After graduating from the Washington Grammar School, of Cambridge, Massachusetts, James A. Collins attended Cambridge Latin School for one year, but the death of his father necessitated his return home, and he secured employment with Joel Goldthwait & Company, of Boston, and remained with that concern for three years or until becoming assistant secretary of the Young Men's Christian Association at Springfield, Massachusetts. While in this position he prepared for a general secretaryship and was later called to serve as secretary at Matteawan, New York. From that town he was called to Lyons, New York, as the general secretary of the association there, but resigned to take up the study of law with the Hon. Charles H, Ray, a former classmate of Elihu Root at Hamilton College. In 1895 he married Lillie T. Knapp of Lyons, New York, and in that year took up his permanent residence at Indianapolis.

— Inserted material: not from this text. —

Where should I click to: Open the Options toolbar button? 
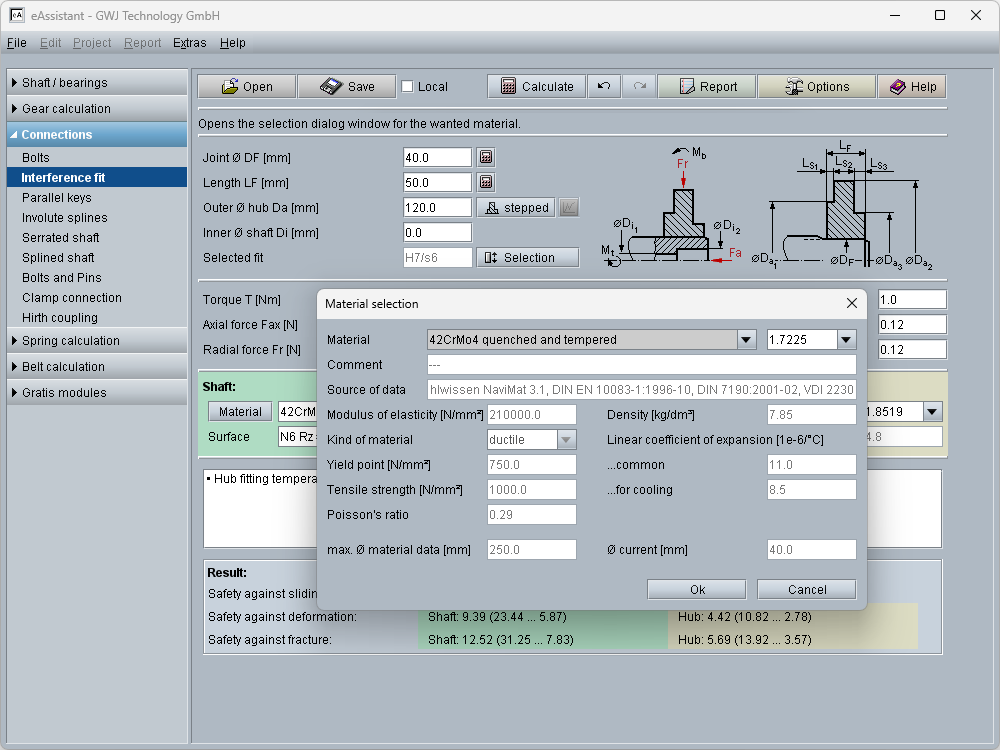pos(816,87)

In 1898 Judge Collins entered the law office of Griffiths & Potts and upon the dissolution of that firm continued in the office of John L. Griffith, remaining with him for a period of five years. In 1899 he received the appointment as deputy prosecuting attorney under Edwin B. Pugh, and upon the election of John C. Ruckelshaus, two years later, as prosecuting attorney, was appointed deputy prosecutor in the Police Court, serving in that capacity for two years. On leaving the Police Court Judge Collins entered upon the general practice of his profession, forming a partnership with the late Charles E. Averill, under the firm name of Averill & Collins. This connection continued until Judge Collins was elected judge of the City Court of Indianapolis in 1909, and as judge of this court he established a system of adult probation that attracted attention throughout the country, and inaugurated the system for the collection of money fines on installments.

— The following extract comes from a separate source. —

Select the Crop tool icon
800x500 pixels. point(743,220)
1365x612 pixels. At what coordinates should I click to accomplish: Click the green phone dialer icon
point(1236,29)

In 1914 Judge Collins was elected judge of the Criminal Court of Marion County and was reelected in 1918. 1922 and 1926, and served until January, 1931, since which time he has been engaged in the private practice of his profession. He was the fourteenth incumbent of this court since its establishment in 1867 and the only person who has ever been elected to serve four terms. During all the years that he presided over this court he maintained a system of adult probation similar to that which he established in the City Court. Judge Collins has been identified with the industrial, political and social development of Indianapolis. He was one of the founders and is a member of the board of directors of the Indiana Public Welfare Loan Association, and a member of the American, Indiana and Indianapolis Bar Associations. He is an honorary member of the Indianapolis Rotary Club and a member of the Columbia Club, Marion Club and McKinley Club, is a Scottish Rite Mason, and belongs to Murat Temple of the Mystic Shrine. During the war he contributed his services as a member of the legal advisory board of Marion County. Judge Collins has been a member of Saint Paul's Episcopal Church during all the years that he has resided in Indianapolis and is at this time a member of the vestry.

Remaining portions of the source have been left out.